Given passage START

Half showers are dangerous. Half showers are lazy showers. Half showers are for people like me who don’t want to go through all the effort of a full body shower when all they need is to, ahem, “freshen up”. (And please don’t look at me like my lady parts are so much smellier than yours after a day in yoga pants that you don’t know what I’m talking about.) Of course, taking off that ratty sweatshirt you’re wearing and putting your hair up so it doesn’t get wet doesn’t take all that much effort. Hence, the slothful tendencies of one like myself who once in awhile takes a half shower.

But this past winter I stopped half showers once and for all. While learning to live on my own again and poorly adjusting to the immense quietude and unbearable absence that filled my home after my separation, I took for granted one of the most important and practical benefits of marriage that I lost: someone to help you when you fall. Literally. Of course, marriage is supposed to be about companionship and conversation and the sharing of daily life. But at a more basic level, sometimes you just need someone to drive you to the hospital.

Not taking seriously the part of marriage that is about the immediate survival of the species I continued on as before, oblivious to the danger I was putting myself in. This included other risky solitary acts–like attacking the fire alarm at 2:45 because it suddenly needs you to know that the battery died and will make painful chirping noises until you acknowledge this fact. But because I didn’t have a ladder and I lived  in an old house with 12-foot ceilings the only way I could think of making that infernal sound stop involved stacking a desk chair on top of a massage table and hoping not to die. But after taking out the old battery, I realized I didn’t have a fresh 9V battery on hand. So I had to do it all over again the following day. And I spent the whole day while I was at work with the new battery in my purse quietly worrying that this would be the day that the house caught on fire but the alarm wouldn’t be able to warn anyone and everything would be destroyed and it would be all my fault. Because I didn’t have a ladder. Or foresight.

Luckily, I survived my Jenga-esque climb to the fire alarm. And I never fell in a state of half-naked disgrace in my bathtub. Though one day, standing naked from the waist down in my clawfoot tub, doing an awkward back-bend away from the spray so as to not get water on an old, weathered hoodie while my feet worked hard to keep their traction against the wet and soapy bathtub, I suddenly realized: I might fall. And then what?

The house suddenly felt very empty.

Death by bathtub happens hundreds of times a year. Apparently, I am as likely to die in a bathtub as I am at the hands of a terrorist, the chance of which is like 1 in 3.5 million. Extremely low odds on both counts. But still. It happens. Those terrifyingly quick turns in life that can devastate and destroy everything you thought you were until that moment. During my chaplaincy training, I met a man with severe brain and spinal cord injuries after he fell in his bathtub. It was not clear if he would ever be able to walk or talk again. I remember how innocuous a bathtub seemed to me until I walked into his room for the first time.

And yet, I still took half showers.

Until that day when I realized that if I fell in the bathtub just then that there would be no one to hear the thud, no one to check on me, no one to turn off the water if I broke my neck. I wondered how long I might lie there before someone figured out something was wrong. I imagined my body being discovered days later by the police who, in taking in the scene of how I died, would see my sweatshirt top and naked bottom and conclude the obvious: that I died because I was a lazy woman with a dirty hooha.

Given passage END
Raw data START

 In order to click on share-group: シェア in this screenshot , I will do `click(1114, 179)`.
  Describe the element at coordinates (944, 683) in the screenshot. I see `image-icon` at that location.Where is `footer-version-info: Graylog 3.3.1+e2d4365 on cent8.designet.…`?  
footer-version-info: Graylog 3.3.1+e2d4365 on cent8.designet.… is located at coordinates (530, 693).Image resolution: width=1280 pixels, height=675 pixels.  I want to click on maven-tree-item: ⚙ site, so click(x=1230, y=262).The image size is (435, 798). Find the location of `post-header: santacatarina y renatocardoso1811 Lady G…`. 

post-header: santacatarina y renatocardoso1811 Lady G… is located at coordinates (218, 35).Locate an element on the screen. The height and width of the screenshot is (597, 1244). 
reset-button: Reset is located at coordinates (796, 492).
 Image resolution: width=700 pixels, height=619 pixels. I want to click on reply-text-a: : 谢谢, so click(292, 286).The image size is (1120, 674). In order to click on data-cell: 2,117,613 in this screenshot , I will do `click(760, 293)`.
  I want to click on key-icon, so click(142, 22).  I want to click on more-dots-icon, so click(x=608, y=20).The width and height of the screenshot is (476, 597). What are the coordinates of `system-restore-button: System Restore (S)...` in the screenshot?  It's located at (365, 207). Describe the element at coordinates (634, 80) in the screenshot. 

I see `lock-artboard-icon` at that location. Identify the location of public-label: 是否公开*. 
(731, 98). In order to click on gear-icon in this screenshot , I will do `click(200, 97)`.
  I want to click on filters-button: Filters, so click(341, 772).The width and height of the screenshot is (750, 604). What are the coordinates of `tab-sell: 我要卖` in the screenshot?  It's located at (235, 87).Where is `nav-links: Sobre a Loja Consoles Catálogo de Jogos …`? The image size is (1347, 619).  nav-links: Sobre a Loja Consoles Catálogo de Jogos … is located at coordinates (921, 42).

Raw data END

In the passage about half showers, what did the writer stack to reach the fire alarm? These records were taken from a separate source.

A desk chair on top of a massage table.